Inflation: The Equity Swindler

This is the third in a series of posts reviewing literature on investing during inflation. In the first, we unpacked asset class performance under various inflationary regimes. In the second, we decomposed valuation methodologies which may have influenced stock market performance during the inflation of the 1970s. In this essay, we analyze the writing of a seminal investor and his views on equity investing during inflation.
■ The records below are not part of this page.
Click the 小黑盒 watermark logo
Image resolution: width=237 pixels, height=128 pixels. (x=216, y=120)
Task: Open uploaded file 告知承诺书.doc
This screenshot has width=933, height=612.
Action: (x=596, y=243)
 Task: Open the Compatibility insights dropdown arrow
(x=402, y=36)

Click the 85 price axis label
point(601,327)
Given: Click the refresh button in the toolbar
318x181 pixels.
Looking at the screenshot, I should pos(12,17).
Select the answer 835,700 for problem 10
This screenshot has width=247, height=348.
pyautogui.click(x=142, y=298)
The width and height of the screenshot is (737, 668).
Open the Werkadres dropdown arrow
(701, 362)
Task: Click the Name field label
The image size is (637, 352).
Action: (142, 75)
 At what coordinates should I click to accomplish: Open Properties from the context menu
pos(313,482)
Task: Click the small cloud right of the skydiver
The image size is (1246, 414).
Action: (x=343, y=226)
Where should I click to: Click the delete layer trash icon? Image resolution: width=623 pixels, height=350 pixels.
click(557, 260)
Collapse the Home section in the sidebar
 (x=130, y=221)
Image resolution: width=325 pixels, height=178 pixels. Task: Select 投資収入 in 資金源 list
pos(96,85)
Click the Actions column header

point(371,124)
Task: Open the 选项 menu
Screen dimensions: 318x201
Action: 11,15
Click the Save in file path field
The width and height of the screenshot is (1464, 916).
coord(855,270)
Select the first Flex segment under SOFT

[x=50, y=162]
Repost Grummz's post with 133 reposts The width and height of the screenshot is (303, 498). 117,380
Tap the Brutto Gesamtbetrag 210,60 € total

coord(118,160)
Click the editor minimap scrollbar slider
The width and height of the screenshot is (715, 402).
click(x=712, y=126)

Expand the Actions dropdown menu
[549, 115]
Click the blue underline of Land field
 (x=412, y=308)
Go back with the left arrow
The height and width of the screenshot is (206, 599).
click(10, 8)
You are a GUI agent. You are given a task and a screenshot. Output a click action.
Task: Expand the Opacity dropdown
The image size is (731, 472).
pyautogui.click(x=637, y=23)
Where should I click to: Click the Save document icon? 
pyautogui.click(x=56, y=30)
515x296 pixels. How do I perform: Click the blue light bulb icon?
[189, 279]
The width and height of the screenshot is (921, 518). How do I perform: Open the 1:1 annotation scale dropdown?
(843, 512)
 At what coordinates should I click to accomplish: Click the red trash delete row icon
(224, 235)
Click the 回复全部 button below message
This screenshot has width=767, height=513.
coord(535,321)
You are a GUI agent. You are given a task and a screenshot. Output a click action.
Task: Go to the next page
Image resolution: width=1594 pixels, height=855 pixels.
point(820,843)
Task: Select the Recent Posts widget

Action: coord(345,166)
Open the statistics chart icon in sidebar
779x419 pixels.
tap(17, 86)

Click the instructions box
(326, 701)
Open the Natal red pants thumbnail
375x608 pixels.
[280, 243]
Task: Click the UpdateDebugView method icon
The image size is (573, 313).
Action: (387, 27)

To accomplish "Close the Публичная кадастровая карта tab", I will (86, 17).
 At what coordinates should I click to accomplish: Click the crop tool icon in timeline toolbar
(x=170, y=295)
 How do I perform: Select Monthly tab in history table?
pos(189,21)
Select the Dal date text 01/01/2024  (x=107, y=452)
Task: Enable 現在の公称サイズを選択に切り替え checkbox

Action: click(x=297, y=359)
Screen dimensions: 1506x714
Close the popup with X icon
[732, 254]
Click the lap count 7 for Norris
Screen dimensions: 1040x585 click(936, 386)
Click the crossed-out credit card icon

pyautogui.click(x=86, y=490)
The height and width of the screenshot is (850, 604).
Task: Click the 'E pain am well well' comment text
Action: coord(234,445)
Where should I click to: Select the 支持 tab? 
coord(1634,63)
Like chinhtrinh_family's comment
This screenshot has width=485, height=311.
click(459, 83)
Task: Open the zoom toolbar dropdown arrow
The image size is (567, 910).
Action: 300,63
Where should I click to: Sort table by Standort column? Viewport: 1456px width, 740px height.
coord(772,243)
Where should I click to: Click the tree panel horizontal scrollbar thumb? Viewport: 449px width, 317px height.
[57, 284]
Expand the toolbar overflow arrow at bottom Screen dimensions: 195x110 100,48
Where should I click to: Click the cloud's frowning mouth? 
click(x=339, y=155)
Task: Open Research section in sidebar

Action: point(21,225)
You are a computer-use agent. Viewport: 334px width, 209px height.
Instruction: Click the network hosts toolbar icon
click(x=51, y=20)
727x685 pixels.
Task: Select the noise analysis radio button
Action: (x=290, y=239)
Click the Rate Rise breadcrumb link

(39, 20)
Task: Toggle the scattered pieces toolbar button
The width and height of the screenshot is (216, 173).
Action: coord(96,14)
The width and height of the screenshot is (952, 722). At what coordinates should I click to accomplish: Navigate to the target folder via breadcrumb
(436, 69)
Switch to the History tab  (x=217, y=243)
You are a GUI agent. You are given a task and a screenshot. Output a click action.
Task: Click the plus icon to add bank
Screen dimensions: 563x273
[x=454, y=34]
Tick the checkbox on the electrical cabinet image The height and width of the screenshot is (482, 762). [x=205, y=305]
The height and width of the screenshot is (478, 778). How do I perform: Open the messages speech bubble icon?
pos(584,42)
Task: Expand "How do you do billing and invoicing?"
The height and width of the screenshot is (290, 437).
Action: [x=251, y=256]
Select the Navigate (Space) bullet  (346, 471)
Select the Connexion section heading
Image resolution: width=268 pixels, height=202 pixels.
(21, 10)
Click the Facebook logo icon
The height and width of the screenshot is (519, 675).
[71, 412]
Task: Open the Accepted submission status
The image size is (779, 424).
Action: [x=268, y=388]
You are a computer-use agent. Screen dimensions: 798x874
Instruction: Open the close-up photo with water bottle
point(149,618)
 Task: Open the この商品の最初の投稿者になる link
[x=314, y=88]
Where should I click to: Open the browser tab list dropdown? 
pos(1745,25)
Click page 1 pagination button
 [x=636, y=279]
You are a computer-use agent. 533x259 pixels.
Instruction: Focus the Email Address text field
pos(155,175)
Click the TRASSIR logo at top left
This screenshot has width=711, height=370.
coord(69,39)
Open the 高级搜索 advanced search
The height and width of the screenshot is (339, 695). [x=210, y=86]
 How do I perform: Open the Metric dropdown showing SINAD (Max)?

In the second piece of this series, we delved into the expectations shock that 1970s inflation shock placed on equity investors. Many felt that equities, unlike bonds, would provide inflation protection with pass through price increases flowing into corporate revenues. If indeed passed through, inflation should result in little impact on net income. This idea was analyzed by Professors Modigliani and Cohn during the early 1980s. Their analysis suggested that markets were fundamentally undervaluing equities which generated negative real return during the 1970s.

An Investor’s Perspective

One investor plying his craft during the 70s was a certain Warren E. Buffett. Buffett began his professional investing career in the post war period, graduating from Columbia Business School in the early 1950s. He went on to work under his professor and early mentor Benjamin Graham, where he learned to apply a ‘cigar butt’ approach to a market still feeling the scars of the great depression.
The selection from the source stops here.